Vários membros desse grupo reconheceram que as contratações diminuíram no mercado de trabalho e apoiaram o corte de setembro.

Mas eles também apontam que a oferta de mão de obra despencou junto com a demanda devido a um declínio acentuado na imigração. Isso significa que são necessários menos empregos novos para manter o desemprego estável.

Alguns estimaram que a chamada taxa de equilíbrio está próxima do ritmo atual de crescimento do emprego, que teve uma média de 29.000 por mês nos últimos três meses.

Suas preocupações com a inflação também estão voltando a aumentar.

Embora as tarifas não tenham gerado o nível de aumento de preços que muitos esperavam, os anúncios contínuos de novas taxas estão aumentando as preocupações de que seu impacto será mais prolongado.

Além disso, agora há evidências de que as pressões sobre os preços estão aumentando em categorias fora das áreas diretamente afetadas pelas tarifas.

Hammack, de Cleveland, que no próximo ano assumirá um assento com direito a voto no comitê de fixação de taxas do Fed, expressou sua preocupação com um aumento nos preços dos serviços.

A inflação dos serviços básicos não relacionados à habitação caiu no início de 2025, mas as leituras anuais já estão acima de 3% há quatro meses consecutivos.

Várias autoridades também observaram que a inflação ultrapassou a meta de 2% do Fed por mais de quatro anos e não esperam atingir a meta novamente até 2028.

Um período tão longo acima da meta aumenta o risco de que as expectativas de inflação de longo prazo possam aumentar significativamente, um desenvolvimento que realmente alarmaria os formuladores de políticas.

Credibilidade

“A estabilidade das expectativas de inflação de longo prazo é uma prova importante da credibilidade da política monetária”, disse a Presidente do Fed da Filadélfia, Anna Paulson, este mês em seu primeiro discurso sobre políticas.

“É fundamental concluir o trabalho e fazer com que a inflação volte a 2%.”

A falta de divulgação de dados oficiais durante a paralisação do governo em andamento turva ainda mais o cenário para as autoridades do Fed.

Veronica Clark, economista do Citigroup, disse que isso pode significar que eles manterão o curso estabelecido nas projeções de taxas de setembro.
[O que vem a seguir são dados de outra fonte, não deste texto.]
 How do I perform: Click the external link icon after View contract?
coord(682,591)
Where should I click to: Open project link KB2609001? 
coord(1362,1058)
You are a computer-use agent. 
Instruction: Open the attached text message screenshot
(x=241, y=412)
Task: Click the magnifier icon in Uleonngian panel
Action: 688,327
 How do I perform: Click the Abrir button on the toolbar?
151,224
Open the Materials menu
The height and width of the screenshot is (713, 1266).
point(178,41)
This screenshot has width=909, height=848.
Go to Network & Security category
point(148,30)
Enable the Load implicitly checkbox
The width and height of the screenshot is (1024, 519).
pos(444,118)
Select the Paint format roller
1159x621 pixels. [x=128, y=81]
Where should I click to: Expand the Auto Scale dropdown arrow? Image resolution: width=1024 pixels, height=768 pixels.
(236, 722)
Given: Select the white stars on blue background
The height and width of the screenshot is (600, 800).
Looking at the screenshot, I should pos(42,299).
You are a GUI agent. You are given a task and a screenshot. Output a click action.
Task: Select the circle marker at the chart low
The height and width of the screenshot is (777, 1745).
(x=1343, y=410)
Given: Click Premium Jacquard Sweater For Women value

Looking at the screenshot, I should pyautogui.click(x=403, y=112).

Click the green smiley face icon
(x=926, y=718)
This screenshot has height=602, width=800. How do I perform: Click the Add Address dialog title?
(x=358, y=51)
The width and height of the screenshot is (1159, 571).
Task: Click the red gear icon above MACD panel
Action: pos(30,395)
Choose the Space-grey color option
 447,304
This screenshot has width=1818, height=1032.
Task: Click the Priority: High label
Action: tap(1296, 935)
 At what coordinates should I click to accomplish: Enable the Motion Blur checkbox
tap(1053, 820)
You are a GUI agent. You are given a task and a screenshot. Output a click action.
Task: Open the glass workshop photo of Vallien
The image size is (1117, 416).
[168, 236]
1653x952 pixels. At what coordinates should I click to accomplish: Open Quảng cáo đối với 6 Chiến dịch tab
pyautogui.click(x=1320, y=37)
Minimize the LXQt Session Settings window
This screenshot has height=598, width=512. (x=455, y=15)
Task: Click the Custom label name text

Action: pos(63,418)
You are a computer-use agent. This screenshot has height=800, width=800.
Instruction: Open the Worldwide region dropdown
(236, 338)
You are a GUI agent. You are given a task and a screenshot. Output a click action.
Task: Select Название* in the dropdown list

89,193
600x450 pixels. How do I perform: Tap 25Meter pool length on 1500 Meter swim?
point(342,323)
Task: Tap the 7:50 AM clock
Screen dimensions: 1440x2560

Isso exige mais dois cortes este ano e apenas mais um em todo o ano de 2026.

“Ainda há muita divisão, mas não haverá nada que realmente influencie as pessoas de qualquer maneira”, disse Clark.

“Essa provavelmente será uma das principais mensagens, a de que não houve a clareza de que elas precisam para ter uma boa ideia de para onde as coisas estão indo.”

Até mesmo o Governador Christopher Waller, um dos primeiros a sinalizar a desaceleração das contratações no mercado de trabalho, recentemente pediu uma abordagem cuidadosa para os cortes nas taxas de juros devido à contradição que ele está vendo entre o crescimento robusto da economia e a fraqueza do mercado de trabalho.

“Alguma coisa tem que ceder”, disse Waller em um discurso no início deste mês. “Ou o crescimento econômico diminui para corresponder a um mercado de trabalho fraco, ou o mercado de trabalho se recupera para corresponder a um crescimento econômico mais forte.”